Wolff’s introduction explains that he interviewed 200 people for the book, which is certainly a large number, but most of them go uncredited, and it’s unclear what their contributions were. The folks that do get named are clearly using Wolff’s transcription to swing the narrative in their favor. It’s as if each of the main characters—Kellyanne Conway, Sean Spicer, Reince Priebus, and Bannon Bannon Bannon—attempted to calculate their proximity to the White House at the point of the book’s publication to ensure that their defense of their actions lined up with their expected future employment. Spicer “can’t make this shit up,” Conway plays the role of dedicated soldier while eyeing cable news jobs, Priebus positions himself as a voice of reason (his deputy who only lasted two months, Katie Walsh, even more so), and Bannon casts himself as the angel of death laying waste to everyone else. It doesn’t make for the most coherent read. The points of view are so calculated and shift so many times that the book reads like Rashomon if everyone in that movie were idiots.

This parade of frontstabbing idiots takes center stage in Wolff’s narrative. For a book about Trump’s first year, Trump isn’t a main character. He’s the object everyone is jockeying for position around, present but disengaged, occasionally lumbering into focus to lob insults at whichever protagonist we’re focused on right now (on Bannon: “Guy looks homeless. Take a shower, Steve”) and then wandering back to the East Wing for a cheeseburger in bed while hate-watching three TVs. The people around him mock him when he’s gone (writes Wolff, “This—insulting Donald Trump’s intelligence—was both the thing you could not do and the thing—drawing there-but-for-the-grace-of-God guffaws across the senior staff—that everybody was guilty of”), and everyone treats him like I treat my 2-year-old when he’s missed his nap.

It’s the portrayal of Trump and all the clowns, crooks, and creeps around him as completely unfit for office that has caught the attention of cable news. That the competency of Trump and his staff is a debate that fills days of cable news programming is far more of an assault on truth than any liberties Wolff may have taken to tell a better story. We didn’t need a book to tell us Trump is incapable of performing even the most basic of duties of president: We have lived through the last year together. Wolff may have punched up some dialogue, but he didn’t change what we all saw unfold every single day. The cable news debates around the book hinge on the old Richard Pryor line: “Who you gonna believe, me or your lying eyes?”

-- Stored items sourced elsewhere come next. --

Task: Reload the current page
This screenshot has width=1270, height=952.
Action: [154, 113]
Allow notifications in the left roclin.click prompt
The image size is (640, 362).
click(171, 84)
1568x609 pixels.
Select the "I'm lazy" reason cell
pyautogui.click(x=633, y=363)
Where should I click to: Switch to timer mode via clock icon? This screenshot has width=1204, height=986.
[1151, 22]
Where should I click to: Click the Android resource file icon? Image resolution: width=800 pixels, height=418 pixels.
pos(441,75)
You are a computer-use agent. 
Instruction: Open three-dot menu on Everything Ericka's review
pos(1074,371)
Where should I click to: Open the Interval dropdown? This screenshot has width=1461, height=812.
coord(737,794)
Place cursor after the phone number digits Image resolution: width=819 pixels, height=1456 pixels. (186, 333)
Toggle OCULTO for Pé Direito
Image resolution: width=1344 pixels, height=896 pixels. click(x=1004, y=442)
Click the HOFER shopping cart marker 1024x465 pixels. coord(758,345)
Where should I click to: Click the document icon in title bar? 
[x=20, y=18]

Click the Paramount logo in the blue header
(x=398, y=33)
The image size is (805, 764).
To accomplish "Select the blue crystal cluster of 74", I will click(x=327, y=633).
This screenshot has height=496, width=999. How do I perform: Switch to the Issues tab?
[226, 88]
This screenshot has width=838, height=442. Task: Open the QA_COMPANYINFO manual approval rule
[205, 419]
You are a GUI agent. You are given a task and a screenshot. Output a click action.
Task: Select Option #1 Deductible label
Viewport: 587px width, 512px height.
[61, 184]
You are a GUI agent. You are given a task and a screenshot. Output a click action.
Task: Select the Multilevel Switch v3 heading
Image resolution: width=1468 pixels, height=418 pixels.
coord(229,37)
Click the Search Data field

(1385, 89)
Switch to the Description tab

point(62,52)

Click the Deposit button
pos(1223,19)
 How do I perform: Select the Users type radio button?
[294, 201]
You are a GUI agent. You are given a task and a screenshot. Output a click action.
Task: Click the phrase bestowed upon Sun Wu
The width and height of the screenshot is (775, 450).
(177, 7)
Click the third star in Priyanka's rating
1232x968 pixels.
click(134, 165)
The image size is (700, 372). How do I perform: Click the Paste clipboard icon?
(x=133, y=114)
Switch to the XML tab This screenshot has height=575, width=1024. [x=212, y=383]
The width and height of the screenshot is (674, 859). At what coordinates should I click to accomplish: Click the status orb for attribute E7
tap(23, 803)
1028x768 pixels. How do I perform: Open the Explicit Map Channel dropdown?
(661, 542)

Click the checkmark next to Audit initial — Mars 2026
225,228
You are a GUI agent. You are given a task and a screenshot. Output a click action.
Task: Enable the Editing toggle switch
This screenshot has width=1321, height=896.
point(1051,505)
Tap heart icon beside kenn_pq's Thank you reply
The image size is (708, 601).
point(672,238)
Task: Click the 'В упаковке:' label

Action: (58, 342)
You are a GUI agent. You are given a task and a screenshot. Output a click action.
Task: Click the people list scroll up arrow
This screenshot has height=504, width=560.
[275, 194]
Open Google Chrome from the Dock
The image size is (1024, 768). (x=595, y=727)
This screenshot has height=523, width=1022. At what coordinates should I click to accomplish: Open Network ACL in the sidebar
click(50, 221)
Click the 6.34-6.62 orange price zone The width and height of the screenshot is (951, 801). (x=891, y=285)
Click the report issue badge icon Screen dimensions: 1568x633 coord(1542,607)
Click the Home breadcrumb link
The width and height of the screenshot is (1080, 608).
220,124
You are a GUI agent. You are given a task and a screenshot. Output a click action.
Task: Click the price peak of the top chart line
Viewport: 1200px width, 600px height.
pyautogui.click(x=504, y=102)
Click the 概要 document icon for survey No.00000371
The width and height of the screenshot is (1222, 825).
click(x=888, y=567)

If there are revelations in Wolff’s book, they are simply in being reminded that one day followed the next. In letting the chronology unspool, Wolff reminds you of just how much you forgot—or didn’t want to remember. Every day of this administration has brought a new set of horrors, a new low, a new breach of norms. And every day, talking heads on cable news, both-sides journalists looking for an in, and politicians wanting to curry favor stand up to explain it all away.

Wolff’s book, with its central characters all gaslighting each other, is a stark reminder of just how badly gaslit we all have become this last year. For all Wolff’s faults as a journalist and the book’s slippery narrative and shifting allegiances, he did something nobody else has: He said it happened just like we saw. In a year in which the truth was stretched to a breaking point a thousand times over by people with far more dangerous agendas than selling an assload of books, simply being believed is as good as we’re going to get.